[Date Prev][Date Next][Thread Prev][Thread Next][Date Index][Thread Index]
Re: [Qemu-devel] [RFC v1 01/11] tcg: move tb_find_fast outside the tb_lo
Re: [Qemu-devel] [RFC v1 01/11] tcg: move tb_find_fast outside the tb_lock critical section
Mon, 21 Mar 2016 22:08:06 +0000
On 21 March 2016 at 21:50, Emilio G. Cota <address@hidden> wrote:
> This function, as is, doesn't really just "find"; two concurrent "finders"
> could race here by *writing* to the head of the list at the same time.
> The fix is to get rid of this write entirely; moving the just-found TB to
> the head of the list is not really that necessary thanks to the CPU's
> tb_jmp_cache table. This fix would make the function read-only, which
> is what the function's name implies.
It is not _necessary_, but it is a performance optimization to
speed up the "missed in the TLB" case. (A TLB flush will wipe
the tb_jmp_cache table.) From the thread where the move-to-front-of-list
behaviour was added in 2010, benefits cited:
# The exact numbers depend on complexity of guest system.
# - For basic Debian system (no X-server) on versatilepb we observed
# 25% decrease of boot time.
# - For to-be released Samsung LIMO platform on S5PC110 board we
# observed 2x (for older version) and 3x (for newer version)
# decrease of boot time.
# - Small CPU-intensive benchmarks are not affected because they are
# completely handled by 'tb_find_fast'.
# We also noticed better response time for heavyweight GUI applications,
# but I do not know how to measure it accurately.

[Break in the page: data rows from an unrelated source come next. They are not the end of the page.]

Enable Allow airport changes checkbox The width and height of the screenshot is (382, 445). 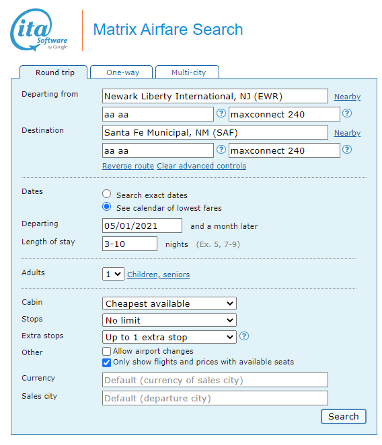(x=107, y=351)
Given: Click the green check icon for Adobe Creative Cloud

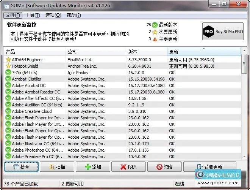Looking at the screenshot, I should pyautogui.click(x=8, y=111).

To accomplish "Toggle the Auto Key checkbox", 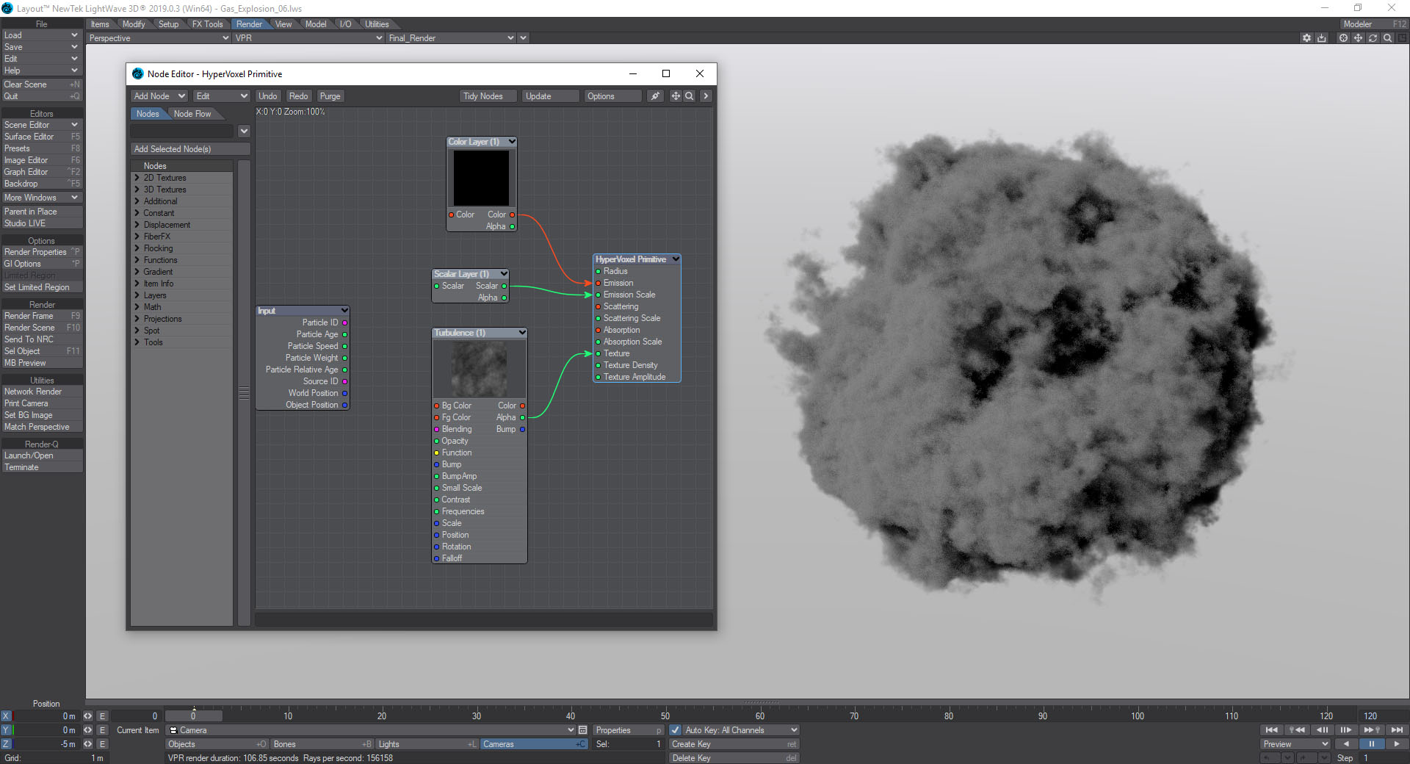I will [676, 730].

I think what's happening here is that for guest CPUs where TLB
invalidation happens fairly frequently (notably ARM, because
we don't model ASIDs in the QEMU TLB and thus have to flush
the TLB on any context switch) the case of "we didn't hit in
the TLB but we do have this TB and it was used really recently"
happens often enough to make it worthwhile for the
tb_find_physical() code to keep its hash buckets in LRU order.
Obviously that's all five year old data now, so a pinch of
salt may be indicated, but I'd rather we didn't just remove
the optimisation without some benchmarking to check that it's
not significant. A 2x difference is huge.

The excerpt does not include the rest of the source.